Recast the material below as a Markdown table with the columns Row and Entry. Include only the part starting with the line that contains "Click the pencil" and going on through the line that contains "point(21,210)", and leave out blank lines.

◆ ◆ ◆ ◆

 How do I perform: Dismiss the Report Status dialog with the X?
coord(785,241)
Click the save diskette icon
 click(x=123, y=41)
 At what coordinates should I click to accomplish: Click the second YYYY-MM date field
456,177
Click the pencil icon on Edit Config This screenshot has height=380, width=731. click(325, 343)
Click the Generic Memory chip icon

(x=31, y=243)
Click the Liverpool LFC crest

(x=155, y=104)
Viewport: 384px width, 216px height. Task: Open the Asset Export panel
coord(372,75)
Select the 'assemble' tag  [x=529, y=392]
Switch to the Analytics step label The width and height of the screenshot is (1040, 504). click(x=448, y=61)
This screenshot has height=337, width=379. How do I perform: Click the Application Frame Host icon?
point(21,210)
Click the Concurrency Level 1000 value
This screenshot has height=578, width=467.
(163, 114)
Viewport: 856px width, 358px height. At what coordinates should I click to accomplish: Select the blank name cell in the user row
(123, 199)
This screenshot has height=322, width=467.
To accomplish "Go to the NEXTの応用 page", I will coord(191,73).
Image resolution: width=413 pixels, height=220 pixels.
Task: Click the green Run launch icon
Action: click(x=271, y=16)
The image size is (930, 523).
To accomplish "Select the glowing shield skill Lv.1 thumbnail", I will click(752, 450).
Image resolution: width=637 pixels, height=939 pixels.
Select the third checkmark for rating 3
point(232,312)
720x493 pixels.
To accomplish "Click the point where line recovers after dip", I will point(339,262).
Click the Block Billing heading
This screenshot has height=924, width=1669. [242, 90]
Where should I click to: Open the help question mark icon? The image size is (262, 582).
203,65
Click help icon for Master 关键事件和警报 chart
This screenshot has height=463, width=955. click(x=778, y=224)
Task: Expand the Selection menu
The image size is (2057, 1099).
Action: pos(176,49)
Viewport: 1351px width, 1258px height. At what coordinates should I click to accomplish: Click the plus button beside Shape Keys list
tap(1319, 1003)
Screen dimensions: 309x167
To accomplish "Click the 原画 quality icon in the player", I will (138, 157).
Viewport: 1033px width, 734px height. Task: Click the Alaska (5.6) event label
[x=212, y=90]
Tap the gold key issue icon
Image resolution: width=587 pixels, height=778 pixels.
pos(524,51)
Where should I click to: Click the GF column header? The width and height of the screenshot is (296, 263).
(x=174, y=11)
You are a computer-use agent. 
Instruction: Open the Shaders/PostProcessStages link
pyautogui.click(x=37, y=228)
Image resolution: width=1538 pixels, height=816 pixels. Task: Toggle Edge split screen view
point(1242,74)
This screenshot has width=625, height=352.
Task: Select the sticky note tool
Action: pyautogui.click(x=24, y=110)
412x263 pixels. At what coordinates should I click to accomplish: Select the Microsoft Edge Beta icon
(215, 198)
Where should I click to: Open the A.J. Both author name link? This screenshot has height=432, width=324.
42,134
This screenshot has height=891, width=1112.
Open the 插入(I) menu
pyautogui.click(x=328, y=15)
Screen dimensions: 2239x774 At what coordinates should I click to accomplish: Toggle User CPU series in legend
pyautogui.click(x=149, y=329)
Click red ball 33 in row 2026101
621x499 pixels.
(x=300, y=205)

◆ ◆ ◆ ◆

*Output:*
| Row | Entry |
|---|---|
| 1 | Click the pencil icon on Edit Config This screenshot has height=380, width=731. click(325, 343) |
| 2 | Click the Generic Memory chip icon |
| 3 | (x=31, y=243) |
| 4 | Click the Liverpool LFC crest |
| 5 | (x=155, y=104) |
| 6 | Viewport: 384px width, 216px height. Task: Open the Asset Export panel |
| 7 | coord(372,75) |
| 8 | Select the 'assemble' tag  [x=529, y=392] |
| 9 | Switch to the Analytics step label The width and height of the screenshot is (1040, 504). click(x=448, y=61) |
| 10 | This screenshot has height=337, width=379. How do I perform: Click the Application Frame Host icon? |
| 11 | point(21,210) |